Can marketers trust agencies again?

Nic Halley

  • Founder and managing director, Mindbox
Nic is founder and managing director of Mindbox, a specialist digital marketing and media consultancy based in Sydney.

 

Unless you’ve been marketing under a rock, you’ll probably have questioned whether your media agencies are offering you transparency.  

While some suspect practices have come to light, it’s important that brands don’t throw the proverbial baby out with the bathwater. Digital media and programmatic present strong opportunities for brands to develop long-term impactful campaigns.  

So, the question arises, can marketers and agencies regain trust and moreover, how do they do so?  

Well to begin with, the issues are avoidable – there are still a number that do industry leading work with full visibility.  

To identify the diamonds in the rough, marketers need to educate themselves on the common practices that have been observed, to ensure they are confident in their partnerships. Beyond the obvious eye watering hidden mark ups, agencies have been known to:  

  • Conceal benefits from value banks. Agencies will bulk buy in exchange for additional advertising space and lower prices. While there may be a reduced rate passed on to the client, the real value is kept by the agency when they on-sell this free media.
  • Purchase from their own networks, setting an inflated floor price – for example, the actual CPM is $3, but floor price is set at $6 CPM. They then communicate a reasonable mark up on this and the client feels that they are getting transparency, but the majority of the agency’s revenue is hidden.
  • Sell on client data.
  • Apply a ‘set and forget’ mentality, giving big accounts to juniors who are ill equipped to be valuable brand custodians, or to put in place the methodical approach that ensures successful work. 

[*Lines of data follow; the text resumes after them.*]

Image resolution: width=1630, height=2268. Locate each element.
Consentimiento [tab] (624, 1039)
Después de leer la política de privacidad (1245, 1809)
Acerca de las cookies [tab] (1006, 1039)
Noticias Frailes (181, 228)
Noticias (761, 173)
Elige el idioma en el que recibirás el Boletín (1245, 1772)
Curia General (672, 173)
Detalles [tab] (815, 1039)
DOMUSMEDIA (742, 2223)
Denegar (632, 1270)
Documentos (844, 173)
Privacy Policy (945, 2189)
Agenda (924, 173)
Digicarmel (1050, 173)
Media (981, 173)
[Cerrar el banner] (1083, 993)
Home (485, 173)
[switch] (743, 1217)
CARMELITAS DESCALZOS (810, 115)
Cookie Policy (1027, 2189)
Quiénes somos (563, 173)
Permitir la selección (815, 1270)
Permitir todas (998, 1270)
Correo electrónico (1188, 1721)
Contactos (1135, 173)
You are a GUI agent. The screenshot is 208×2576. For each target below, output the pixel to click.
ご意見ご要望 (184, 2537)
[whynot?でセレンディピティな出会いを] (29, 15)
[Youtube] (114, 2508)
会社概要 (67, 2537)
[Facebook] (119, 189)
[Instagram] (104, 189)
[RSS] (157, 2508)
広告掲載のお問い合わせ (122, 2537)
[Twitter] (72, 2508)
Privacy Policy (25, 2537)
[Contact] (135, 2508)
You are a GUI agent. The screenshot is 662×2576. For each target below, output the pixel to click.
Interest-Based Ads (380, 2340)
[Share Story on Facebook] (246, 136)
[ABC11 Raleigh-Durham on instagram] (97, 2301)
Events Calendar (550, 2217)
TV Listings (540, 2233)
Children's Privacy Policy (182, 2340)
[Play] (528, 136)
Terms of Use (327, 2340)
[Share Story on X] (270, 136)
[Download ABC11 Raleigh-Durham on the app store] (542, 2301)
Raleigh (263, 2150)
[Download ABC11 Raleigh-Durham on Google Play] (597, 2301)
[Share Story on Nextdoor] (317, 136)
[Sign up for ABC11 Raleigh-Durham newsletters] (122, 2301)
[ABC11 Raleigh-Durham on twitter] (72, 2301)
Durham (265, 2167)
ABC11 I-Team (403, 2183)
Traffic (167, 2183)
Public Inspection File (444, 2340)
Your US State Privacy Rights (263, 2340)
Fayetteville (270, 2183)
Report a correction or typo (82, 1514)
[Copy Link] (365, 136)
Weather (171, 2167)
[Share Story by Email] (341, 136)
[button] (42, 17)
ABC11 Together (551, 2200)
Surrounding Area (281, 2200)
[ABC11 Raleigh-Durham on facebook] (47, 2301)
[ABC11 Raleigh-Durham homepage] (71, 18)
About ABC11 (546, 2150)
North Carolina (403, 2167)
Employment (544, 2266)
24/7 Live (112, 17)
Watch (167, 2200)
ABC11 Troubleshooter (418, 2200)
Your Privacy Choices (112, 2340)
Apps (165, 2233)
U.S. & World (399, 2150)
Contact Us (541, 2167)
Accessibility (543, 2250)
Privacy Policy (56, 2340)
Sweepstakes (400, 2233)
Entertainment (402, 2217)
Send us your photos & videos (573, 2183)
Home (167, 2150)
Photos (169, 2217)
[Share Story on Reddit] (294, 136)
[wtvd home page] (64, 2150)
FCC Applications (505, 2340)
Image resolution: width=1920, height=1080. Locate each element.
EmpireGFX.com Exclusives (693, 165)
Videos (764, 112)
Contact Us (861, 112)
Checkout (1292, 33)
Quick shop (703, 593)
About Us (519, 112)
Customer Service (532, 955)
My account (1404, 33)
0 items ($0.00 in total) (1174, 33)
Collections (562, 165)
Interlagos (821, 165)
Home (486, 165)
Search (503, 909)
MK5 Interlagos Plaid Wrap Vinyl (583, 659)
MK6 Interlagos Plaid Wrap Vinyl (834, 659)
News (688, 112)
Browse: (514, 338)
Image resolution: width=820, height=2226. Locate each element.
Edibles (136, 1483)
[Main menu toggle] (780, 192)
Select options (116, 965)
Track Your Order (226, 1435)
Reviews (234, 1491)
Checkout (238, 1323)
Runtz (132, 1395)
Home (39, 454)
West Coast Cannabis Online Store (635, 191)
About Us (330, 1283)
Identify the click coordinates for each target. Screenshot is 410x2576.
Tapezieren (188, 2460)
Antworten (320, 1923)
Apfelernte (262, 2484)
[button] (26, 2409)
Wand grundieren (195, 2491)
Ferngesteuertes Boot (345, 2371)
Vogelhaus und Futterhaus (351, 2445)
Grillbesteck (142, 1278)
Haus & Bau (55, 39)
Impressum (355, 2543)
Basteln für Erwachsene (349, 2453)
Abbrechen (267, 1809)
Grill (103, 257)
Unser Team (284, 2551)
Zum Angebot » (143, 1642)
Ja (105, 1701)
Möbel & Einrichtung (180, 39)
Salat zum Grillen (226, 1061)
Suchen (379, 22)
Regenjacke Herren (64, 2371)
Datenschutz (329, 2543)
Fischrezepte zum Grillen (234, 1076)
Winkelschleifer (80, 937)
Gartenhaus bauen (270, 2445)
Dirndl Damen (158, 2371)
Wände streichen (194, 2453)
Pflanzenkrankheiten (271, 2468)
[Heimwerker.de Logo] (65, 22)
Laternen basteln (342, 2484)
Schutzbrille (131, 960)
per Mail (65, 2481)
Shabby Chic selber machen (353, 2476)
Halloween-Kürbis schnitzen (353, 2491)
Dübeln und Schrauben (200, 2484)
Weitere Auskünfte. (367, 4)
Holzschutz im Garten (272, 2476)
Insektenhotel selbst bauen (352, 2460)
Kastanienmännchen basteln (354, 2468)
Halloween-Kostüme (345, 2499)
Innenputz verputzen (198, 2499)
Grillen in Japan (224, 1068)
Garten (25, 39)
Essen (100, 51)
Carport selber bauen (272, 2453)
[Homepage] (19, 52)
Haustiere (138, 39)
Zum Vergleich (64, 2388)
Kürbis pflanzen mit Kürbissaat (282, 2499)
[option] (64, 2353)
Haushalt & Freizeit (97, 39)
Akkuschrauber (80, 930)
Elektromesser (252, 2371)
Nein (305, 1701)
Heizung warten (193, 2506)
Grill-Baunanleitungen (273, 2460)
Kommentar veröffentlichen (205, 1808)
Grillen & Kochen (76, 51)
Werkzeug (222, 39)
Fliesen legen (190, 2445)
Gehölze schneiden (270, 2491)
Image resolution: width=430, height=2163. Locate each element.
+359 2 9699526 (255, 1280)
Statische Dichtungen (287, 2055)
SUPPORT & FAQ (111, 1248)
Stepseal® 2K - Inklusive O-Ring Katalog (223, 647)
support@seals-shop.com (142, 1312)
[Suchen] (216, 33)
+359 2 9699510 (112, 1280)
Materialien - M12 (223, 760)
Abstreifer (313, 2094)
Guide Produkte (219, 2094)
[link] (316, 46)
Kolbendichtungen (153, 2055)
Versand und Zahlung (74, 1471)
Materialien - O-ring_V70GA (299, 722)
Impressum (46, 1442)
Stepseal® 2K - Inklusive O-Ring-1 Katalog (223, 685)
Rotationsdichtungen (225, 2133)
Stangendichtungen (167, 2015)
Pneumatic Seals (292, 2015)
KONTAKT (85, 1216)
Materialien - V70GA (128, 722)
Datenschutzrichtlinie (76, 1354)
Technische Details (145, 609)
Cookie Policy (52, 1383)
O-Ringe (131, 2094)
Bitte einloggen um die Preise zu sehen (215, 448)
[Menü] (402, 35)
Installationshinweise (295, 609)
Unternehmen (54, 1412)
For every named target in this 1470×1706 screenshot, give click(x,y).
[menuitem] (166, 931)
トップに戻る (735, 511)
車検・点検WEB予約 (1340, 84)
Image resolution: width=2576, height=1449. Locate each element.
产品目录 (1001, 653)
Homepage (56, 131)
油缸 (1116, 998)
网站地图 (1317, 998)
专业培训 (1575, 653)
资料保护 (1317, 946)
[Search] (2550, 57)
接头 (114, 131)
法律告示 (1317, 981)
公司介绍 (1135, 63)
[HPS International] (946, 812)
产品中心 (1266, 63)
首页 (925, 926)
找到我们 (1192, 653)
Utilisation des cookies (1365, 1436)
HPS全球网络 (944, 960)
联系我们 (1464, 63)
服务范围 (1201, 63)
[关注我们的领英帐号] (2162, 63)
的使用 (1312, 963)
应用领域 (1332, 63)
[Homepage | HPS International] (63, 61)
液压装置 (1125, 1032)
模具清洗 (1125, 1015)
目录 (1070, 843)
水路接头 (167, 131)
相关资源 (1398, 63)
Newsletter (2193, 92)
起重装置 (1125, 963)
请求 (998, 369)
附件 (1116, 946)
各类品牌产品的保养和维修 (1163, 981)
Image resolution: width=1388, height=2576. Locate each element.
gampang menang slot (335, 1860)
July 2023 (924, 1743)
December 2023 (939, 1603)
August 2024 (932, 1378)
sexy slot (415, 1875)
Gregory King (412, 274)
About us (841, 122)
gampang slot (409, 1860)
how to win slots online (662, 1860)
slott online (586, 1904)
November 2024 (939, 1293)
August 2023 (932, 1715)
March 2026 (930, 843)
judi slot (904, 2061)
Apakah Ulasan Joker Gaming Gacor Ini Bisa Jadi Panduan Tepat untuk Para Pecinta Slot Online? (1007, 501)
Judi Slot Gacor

By understanding the malpractices of the past and digital media more generally, marketers can oversee their agencies with confidence, knowing what to expect an agency to charge. Simply put, you need to know if a deal sounds too good to be true.  

The second and most important step in (re-)establishing trust is to redefine the relationship, so the marketer and brand own their data IP. Yes this means taking on ownership of the data and the figuring out the numbers, but this will provide full transparency on cost, placement and efficiency of digital media. More importantly it allows brands to better collaborate with expert agencies whilst providing visibility, allowing both parties to better focus on the job at hand  

The client holds the keys to the castle and provides access for the agency to manage it. This can extend to the client bringing the adtech which clears up a number of issues straight away, as the media invoices are sent direct, providing accountability and transparency.  

This creates a win-win for all parties, enabling media buying and planning partners to focus on specialisation and disruptive thinking, staying at the forefront of changing marketing solutions. The focus is results, not managing clips through the supply chain.  

Additionally, a truly collaborative and transparent approach goes beyond campaign to campaign thinking. Ongoing data can be used to track engagement levels over consumer journeys’ and lifetimes, predict trends in target market behaviour, influence creative content and help build stronger, bespoke attribution models – it’s not about one ad to one user one at a time  

This approach helps give brands more control of their data, which is a vital resource for making robust decisions across activities including product development, business strategy and future campaigns. Data IP can be used to help the company grow and in-housing it needn’t be an issue of trust, it’s just one of those things that shouldn’t be outsourced.  

The question here isn’t really whether marketers can trust agencies, because in most cases, they can. The question is can they gain the knowledge and understanding of digital marketing to redefine what they trust their agency with.